Y para muestra de lo que les digo, varios botones de nuestra realidad publicitaria nacional en el medio más visto: la televisión. La nueva niñera de nosotros, los padres de la actualidad que le damos la vuelta a dar una verdadera educación a nuestros hijos, y les prendemos la tele, "para que se entretengan", "para que no anden de ociosos".
Los publicistas no se andan con medias tintas y van en contra de todo (verdaderos revolucionarios, pero en destructivo): incluso Mamá Naturaleza está mal…

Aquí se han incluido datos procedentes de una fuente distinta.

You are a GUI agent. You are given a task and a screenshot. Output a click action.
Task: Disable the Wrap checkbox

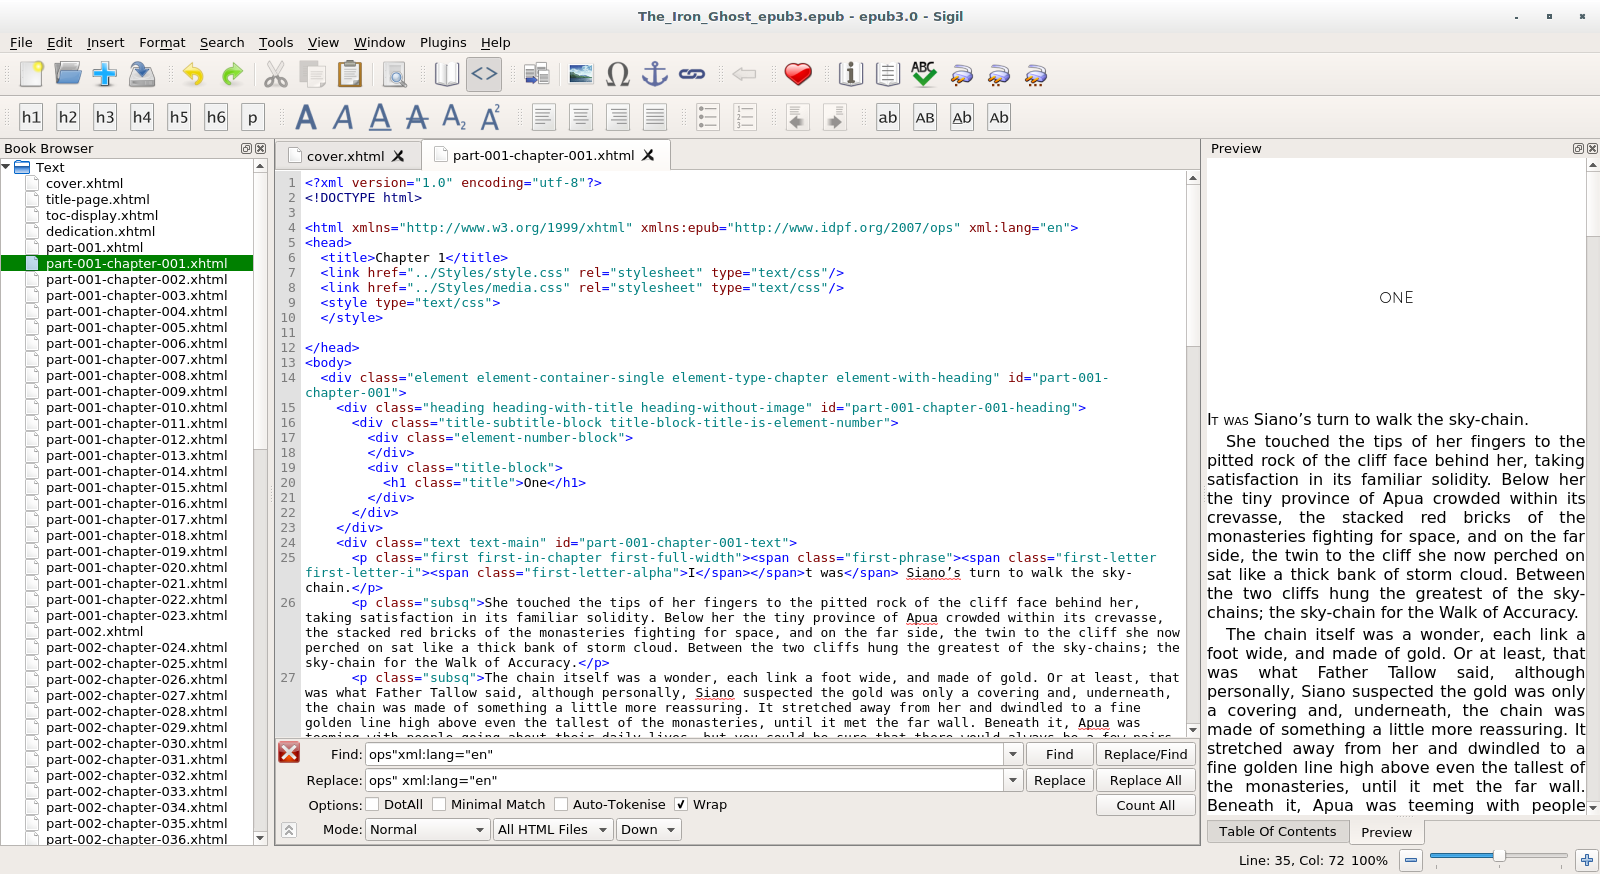click(x=681, y=805)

El mensaje es claro y ambivalente: es natural sudar, pero como está mal que ocurra, este producto detiene eso tan feo (la naturaleza es errónea, ellos no). Sin embargo, por otro lado, resulta que si "sudar es natural", es demasiado obvio que Rexona, por más que se llame naturals, no lo es. Que es un producto completamente antinatural, perjudicial y tóxico (tanto como para lograr detener tu sudor, que es una vía natural de eliminación de toxinas).
El mismo tema: resulta que nuestro yo natural lo que quiere es que nos contaminemos con refrescos engordantes y tóxicos. ¡Y qué mejor opción que una Pepsi!, producto que lleva años engordando y enfermando gente al por mayor. La pregunta irónica al final ("¿No que sólo te gusta lo natural?), funciona como critica de los publicistas a esos que preferimos lo ecológico pero seguimos usando tecnología y cosumiendo cochinadas industrializadas, sin embargo, también es una venganza para ellos mismos: su "yo" natural, ni siquiera saber distinguir entre lo artificial y lo que no lo es. ¡Qué raro!
He conocido a lo largo de mi vida a muchos publicistas, diseñadores y gerentes de producto: la mayoría de ellos son gente altamente frustrada y que se dejan llevar por los estereotipos. Este comercial de Sol lo deja ver claro. Porque ellos vivan así, no significa que la mayoría de la gente no haga las cosas que proponen como originales (fiestas de pueblo en donde se inventan multitud de pasos de baile es cosa de cada fin de semana, a cada rato los niños adquieren nuevas mascotas sin aviso, la mayoría de parejas no esperan mucho antes de decir el primer te amo, incluso sin estar enamorados, etc.). Pero nuevamente vemos la visión érronea de la gente que maneja la publicidad: si ellos no viven así, el resto del mundo, tampoco.
Evitemos cansar a los lectores con más ejemplos de una vez (y que la página se vuelva lenta por los links de video): no es necesario más. Queda claro que los mensajes publicitarios son equívocos, enajenantes y peligrosos. Sólo es cuestión de que lo piensen unos momentos, y descubrirán que gran parte de los problemas vienen de nuestra sociedad de consumo que vivimos diariamente. Y ello proviene de las tortuosas mentes de quienes trabajan en ese rubro.
No propongo detenerlos, dejarlos sin trabajo, o tomar alguna venganza, porque ninguna de estas acciones serviría de nada. Lo que sí podríamos hacer es ser más concientes de nuestro cuerpo, nuestra vida y nuestro mundo. Y aunque eso se logra por infinidad de caminos, hay uno que nunca falla y es muy útil: conociendo, estudiando, informándonos.
Ya sea espiritual o científicamente, pero hay que enterarnos de lo que sucede alrededor, y de cómo podemos evitarlo. Sólo así mejoraremos nuestro entorno e interior.